Where to next with Reporting

Valberg Larusson
The Cloud Builders Guild
4 min readSep 14, 2018

Data has changed. We used to have all-the-data stored in relational tables sitting on local network infrastructure. From there we would schedule data collation from multiple sources and ETL them into another set of relational tables for reporting. Those days are finally gone.

Reporting can now come from more sources than just a set of relational databases

The two fundamental changes at a practical level are; the data now comes both structured or unstructured and the source is usually not on the local network any more. There is also more data than there was before and options for linking or even supplementing datasets have become more available.

The most exciting part though is that the tools and methods we have to work with the data have evolved very rapidly in the last few years. In particular methods to manage unstructured data in a reliable way and the ability to manage vast amounts of data in ‘lakes’ rather than ‘warehouses’.

Lakes and Warehouses

Lets start by describing the difference between the concept of a Data Lake and a Data Warehouse. A Data Lake is a place where you can store your Structured and Unstructured data. A Data Warehouse only works well with Structured data.

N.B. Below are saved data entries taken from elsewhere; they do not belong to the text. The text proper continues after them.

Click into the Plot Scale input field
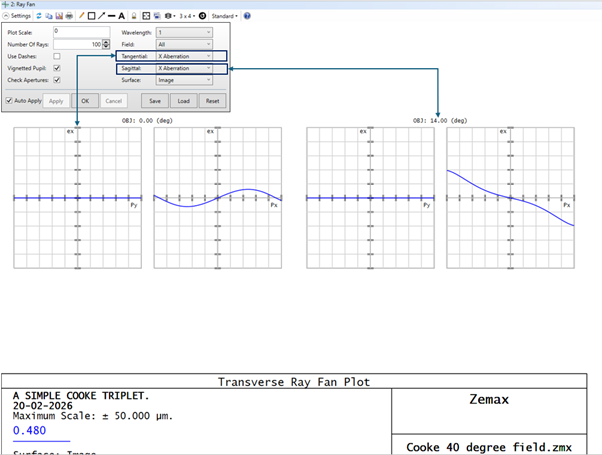602x455 pixels. tap(81, 32)
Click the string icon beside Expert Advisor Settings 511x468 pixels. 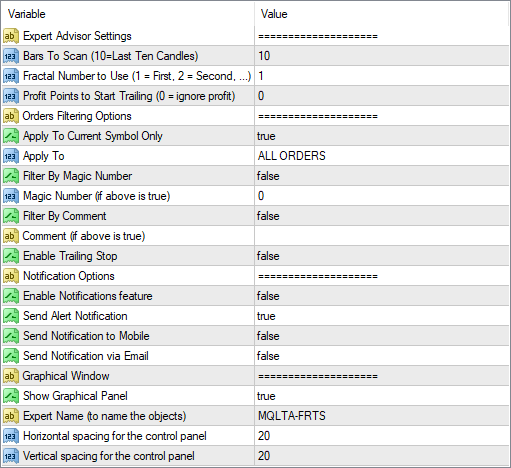[x=11, y=36]
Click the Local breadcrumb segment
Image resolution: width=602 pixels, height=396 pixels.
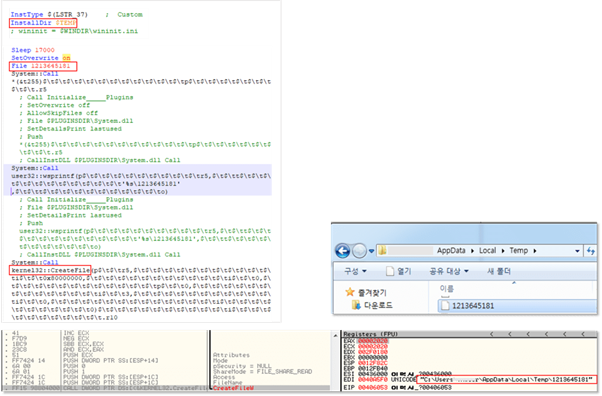click(x=487, y=251)
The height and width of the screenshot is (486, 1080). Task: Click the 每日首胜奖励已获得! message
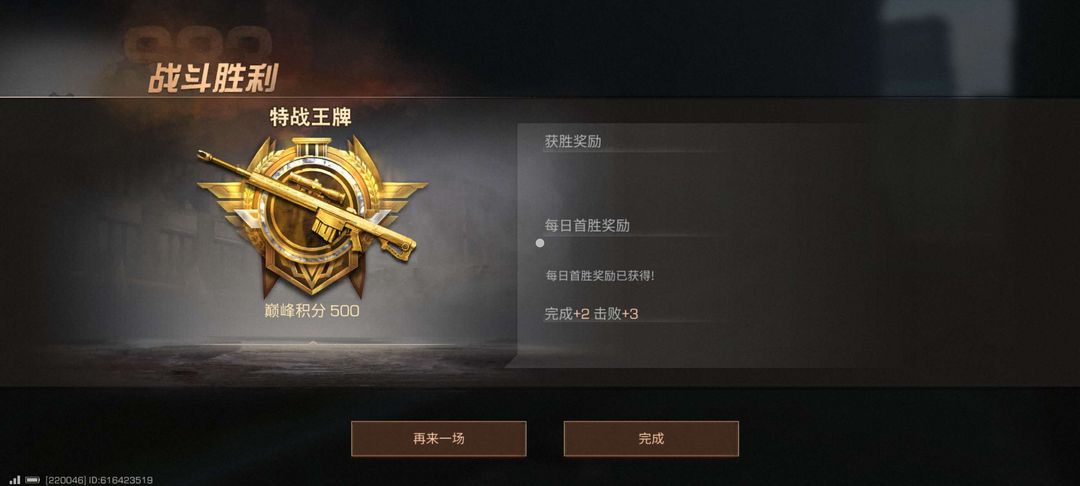tap(600, 275)
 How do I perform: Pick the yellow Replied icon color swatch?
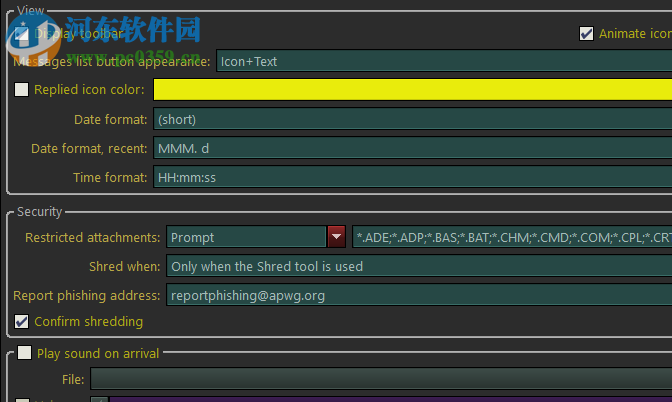click(412, 90)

Systems that provide the ability to work with data lakes also have a specific focus on large volumes of data and varied types of data sources and formats. Data in a lake can consist of anything from a relational database to excel spreadsheets or log files. Lake systems are particularly useful to manage data from noSQL or document centric databases.

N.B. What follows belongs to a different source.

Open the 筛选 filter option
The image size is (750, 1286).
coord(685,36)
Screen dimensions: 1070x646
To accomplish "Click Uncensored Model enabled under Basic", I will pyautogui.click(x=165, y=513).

The challenge of semi- and unstructured data

Semi-structured data, such as document centric noSQL data, JSON objects and XML files or feeds are data sets that have some structure to them but do not apply the structure consistently. This variability causes problems in relational database systems because the absence of consistency is detrimental to relational systems.

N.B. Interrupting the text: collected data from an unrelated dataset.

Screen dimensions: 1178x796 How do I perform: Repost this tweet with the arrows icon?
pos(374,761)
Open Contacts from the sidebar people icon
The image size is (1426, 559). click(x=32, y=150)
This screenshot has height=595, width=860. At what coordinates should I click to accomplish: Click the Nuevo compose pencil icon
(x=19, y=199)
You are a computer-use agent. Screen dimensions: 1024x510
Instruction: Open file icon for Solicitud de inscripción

To illustrate let’s imagine that a data warehouse takes the following table as source input into its process:

Name | Phone | Address

.. then one day the same table looks like this:

Name | Address | Email

Not only has the phone number column been omitted but a new column has been added and the Address is now in a new location. A relational system is programmed to process the table and calculate the results. If you change the table the system can not calculate the results. It simply lacks the instructions to do that reliably so it fails.

Semi-structured data also often arises when integrating several relational database sources. When the same type of data, such as an address is recorded with different structure definitions in the relational source systems the resulting joining of that data will have no clearly defined structure.

This problem however is the norm when you have semi-structured data sets. XML files will only contain tags for which there are values available and such feeds change on a regular basis. Web services may change over time and the JSON string look very different from one day to the next.

This flexibility is important to application developers. You no longer have to stick with the data schema that was put in place years ago you can reconfigure the structure of the data to more quickly adapt your application to changing requirements and create the relationships after the fact as you need them.

Querying semi-structured data with SQL like commands

Deriving insights from data that does not have a reliable structure to it requires a different approach to relational reporting. The querying language has to be more flexible than traditional SQL. One approach is to use an object-oriented approach by creating objects from each record. This allows the ability to query the data with almost no knowledge of the structure.

Another is to re-structure the data by providing a schema to apply to your data set. This way you can use a SQL like language to query the data. An example of this is the open source project https://github.com/Puchaczov/Musoq

It’s in the cloud, man

Today many of the systems we use live in a centralised data centre rather than on our own network. This may mean that the best place to process the data for reporting is not on your own network but rather in the “cloud” where your source systems reside.

This can make serviced data lake offerings an attractive option. One such option is Snowflake. Another option is to build your own serverless solution using AWS services like S3, Glue and Kinesis. Microsoft Azure also offers a managed service called Azure Data Lake. This is an instance of Hadoop and Spark that is managed for you by Azure (it’s good to see Microsoft so fully embrace Open Source now).

You can also run your own set-up of Hadoop and Spark either in the cloud or on your own hardware. This can be a good option when your project is highly exploratory and you are not planning to run this as a productionised service that needs to be maintained and supported. It is also a good solution when your data can not be moved off your network for whatever reason.

So where to?

Going forward the business environment needs a solution that can handle varied, incomplete sets of data in a reliable and consistent way. They need to be able to add all those random spreadsheets and information from purchased data streams to the pool as well as the data from core business systems. They need to be able to scale up quickly when a marketing campaign is about to launch or research hits a critical stage and they don’t want to pay for the cost of hardware sitting dormant when the system is not in high demand.

We have outgrown the era of the traditional Data Warehouse for reporting and entered the era of cloud enabled Data Lakes.

--

--